_PETUNJUK LATIHAN_
Lanjutkan teks di bawah tentang rencana kawasan Aerotropolis dan biaya logistik, mulai setelah kalimat terakhirnya.

Pemerintah berkomitmen untuk terus memacu pembangunan infrastruktur dalam rangka meningkatkan konektivitas yang selama ini menjadi penyebab tingginya biaya operasional di sektor logistik.
Hal ini dibuktikan dengan data World Bank, yang menyebut biaya logistik di Indonesia mencapai 23% dari Produk Domestik Bruto (PDB), lebih tinggi dari rata – rata negara Asean lainnya sekitar 14%.
Oleh karena itu, Wakil Menteri Perindustrian (Wamenperin) Faisol Riza mendukung penuh rencana InJourney Aviation Services (IAS) mengembangkan kawasan Aerotropolis, yang mengintegrasikan bandar udara dengan kawasan di sekitarnya, termasuk industri, hunian, pergudangan, tempat pertemuan, dan usaha ritel.
“Sejatinya pemerintah mendukung inisiasi IAS ini, karena harapannya ekosistem tersebut ikut mendorong dan menggerakkan berbagai sektor industri, khususnya industri kargo dan logistik,” katanya saat menerima kunjungan perwakilan IAS di Kantor Kementerian Perindustrian (Kemenperin), Jakarta, baru – baru ini.

[Butir dari sebuah dataset]
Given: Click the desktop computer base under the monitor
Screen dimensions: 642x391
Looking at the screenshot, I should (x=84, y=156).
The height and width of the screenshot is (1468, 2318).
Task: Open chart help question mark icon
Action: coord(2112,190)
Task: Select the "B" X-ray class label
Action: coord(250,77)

_TANGGAPAN_
Wamenperin Faisol menjelaskan, kehadiran kawasan aerotropolis memungkinkan bertumbuhnya klaster bisnis baru yang menjanjikan dan memiliki multiplier effect perekonomian yang luas, seiring dengan mudahnya konektivitas barang, serta manusia.
Dari sisi investasi, lanjutnya, kawasan aerotropolis memiliki sejumlah keunggulan. Pertama, diuntungkan dari segi sarana transportasi yang sudah tersedia dan terintegrasi dengan jalan yang sudah memadai.
Selain itu, Wamenperin Faisol menambahkan, ada dukungan infrastruktur, baik untuk memenuhi kebutuhan air maupun listrik yang memang sudah bagus.
“Keunggulan itu harus disebutkan dalam rencana pengembangan kawasannya, karena nggak banyak yang punya seperti ini,” jelasnya.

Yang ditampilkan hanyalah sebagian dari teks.